Manby's working life was originally in banks on the Isle of Wight.

In 1812 Manby was managing partner of the Horseley Coal and Iron Co, Tipton, Staffordshire.
It ran coal mines, blast furnaces to make iron, and assorted workshops. Manby expanded the business into civil engineering.

In 1813 Manby obtained patent No 3705 for a means of casting the slag from blast furnaces into blocks for building.
In 1815, the firm supplied a cast-iron swing bridge, possibly the first of Horseley's many iron bridges.

In 1821, diversifying into mechanical engineering, Manby obtained British Patent No 4558 for his "oscillating engine" designed for use in ships. That same year, Horseley Ironworks constructed the world's first seagoing iron steamboat, named the Aaron Manby, using his oscillating engine. The boat was built at Tipton using temporary bolts, disassembled for transportation to London, and reassembled on the Thames in 1822, this time using permanent rivets.

Between 1819 and 1822, Manby started his engineering works at Charenton-le-Pont, near Paris, with the Scottish chemist Daniel Wilson as manager. This controversial move enabled France to stop buying engines made in England, which made Manby somewhat unpopular.

In 1822 Manby and Wilson's Compagnie d'Éclairage par de Gaz Hydrogène ('Hydrogen Gas Lighting Company') was granted the right to provide gas lighting for several streets in Paris. According to Michel Cotte, "The company Manby & Wilson is certainly the largest company of British origin which set up in France under the Restoration." Their "Compagnie Anglaise" ran until 1847, expanding to take in the Le Creusot ironworks.

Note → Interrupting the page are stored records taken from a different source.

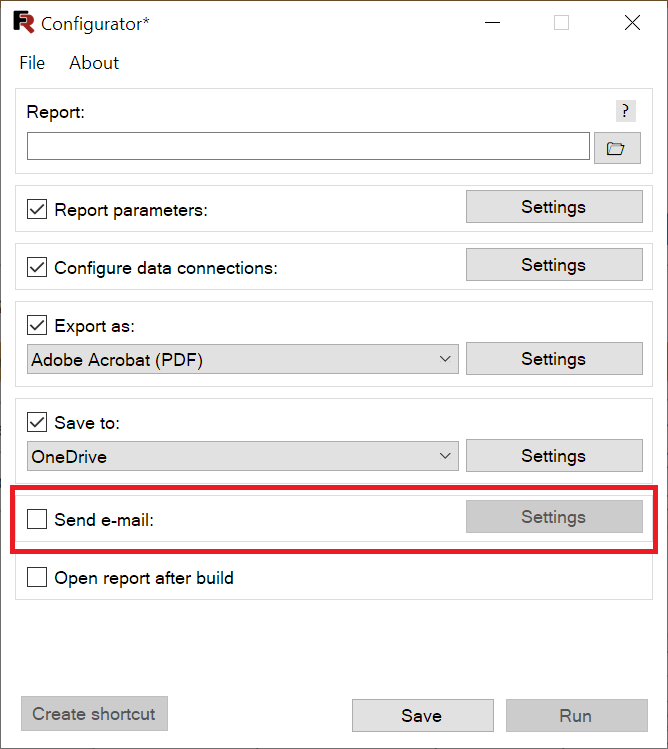Screen dimensions: 668x749
Task: Click the folder browse icon for Report
Action: [x=617, y=148]
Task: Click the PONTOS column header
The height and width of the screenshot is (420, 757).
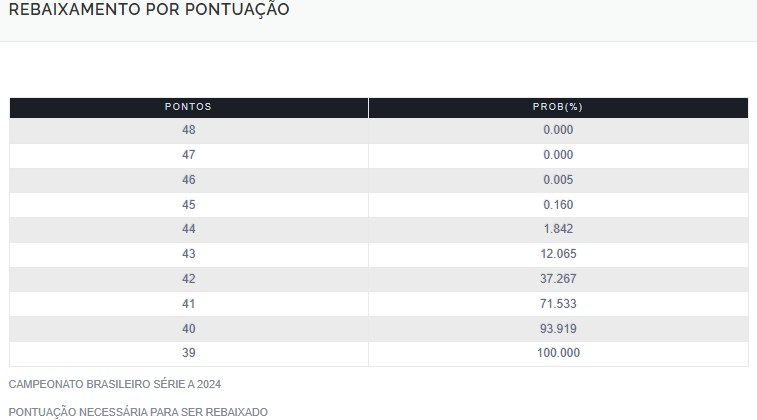Action: point(189,107)
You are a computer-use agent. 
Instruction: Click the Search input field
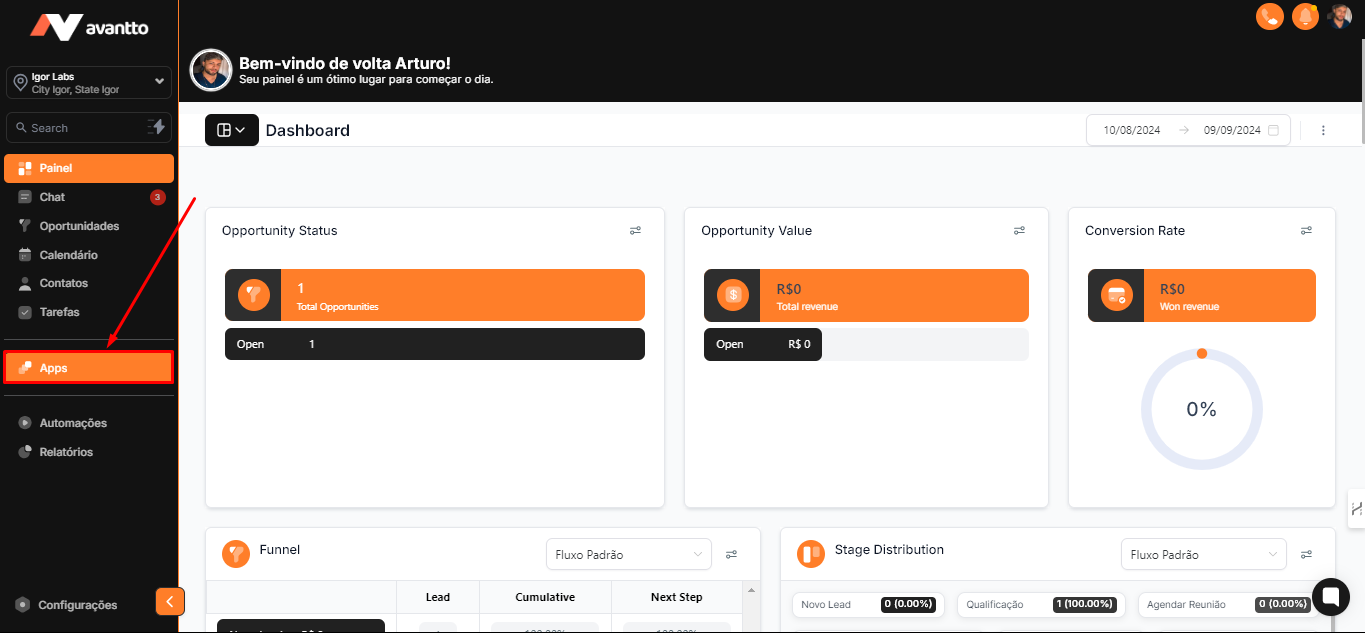pos(75,128)
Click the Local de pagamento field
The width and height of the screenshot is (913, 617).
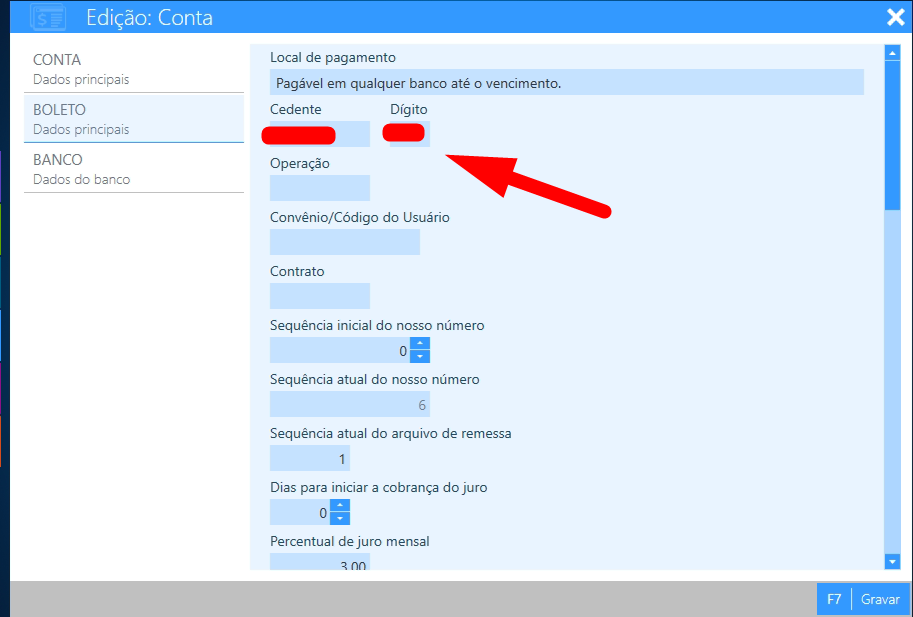tap(566, 83)
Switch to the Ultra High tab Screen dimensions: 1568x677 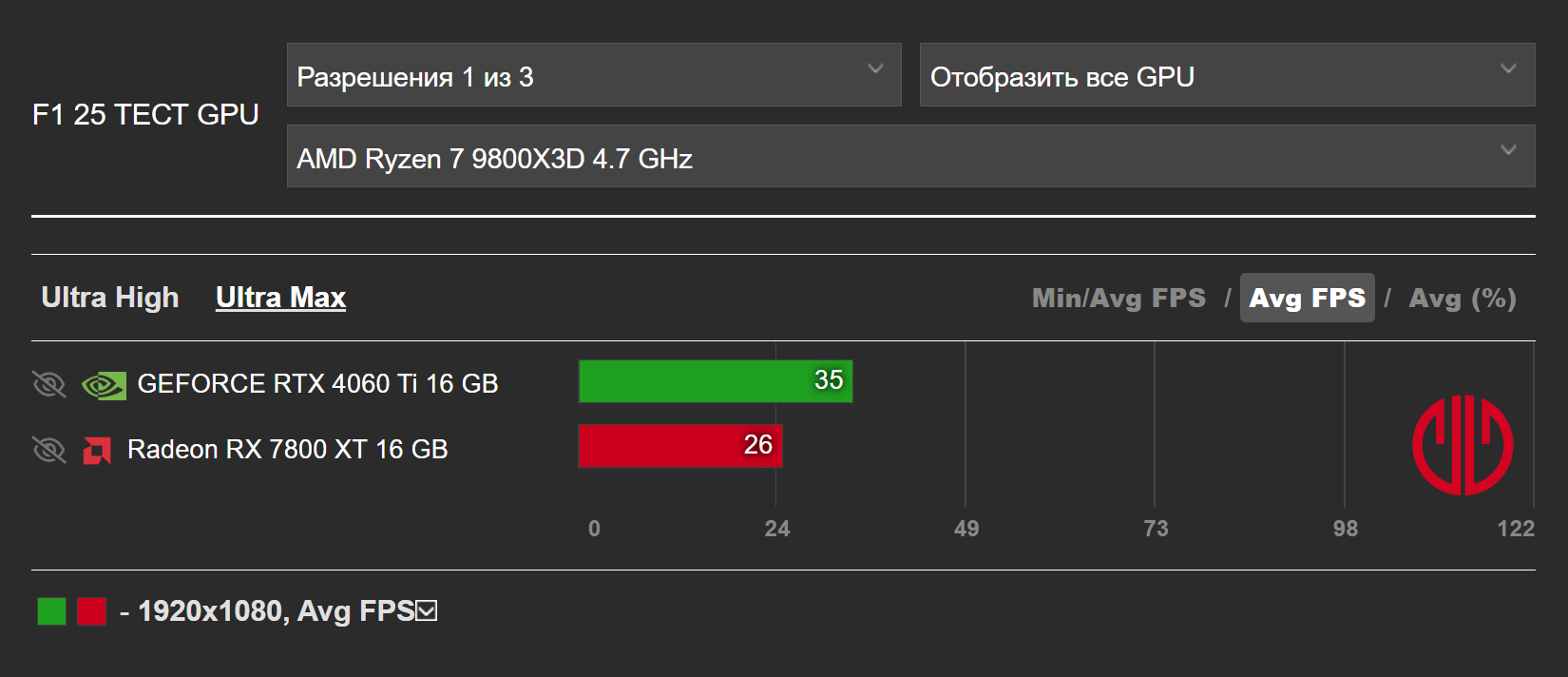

Manby's Horseley Ironworks profited from the growing canal trade, manufacturing canal bridges in the English Midlands including the Engine Arm Aqueduct (1825) and two roving bridges at Smethwick Junction (1828).

In 1845 Manby sold Horseley Ironworks to John Joseph Bramah (~1798 - 1846), nephew of the inventor and locksmith Joseph Bramah.

After returning from France in about 1840, he lived at Fulham, London, before retiring to the Isle of Wight where he died.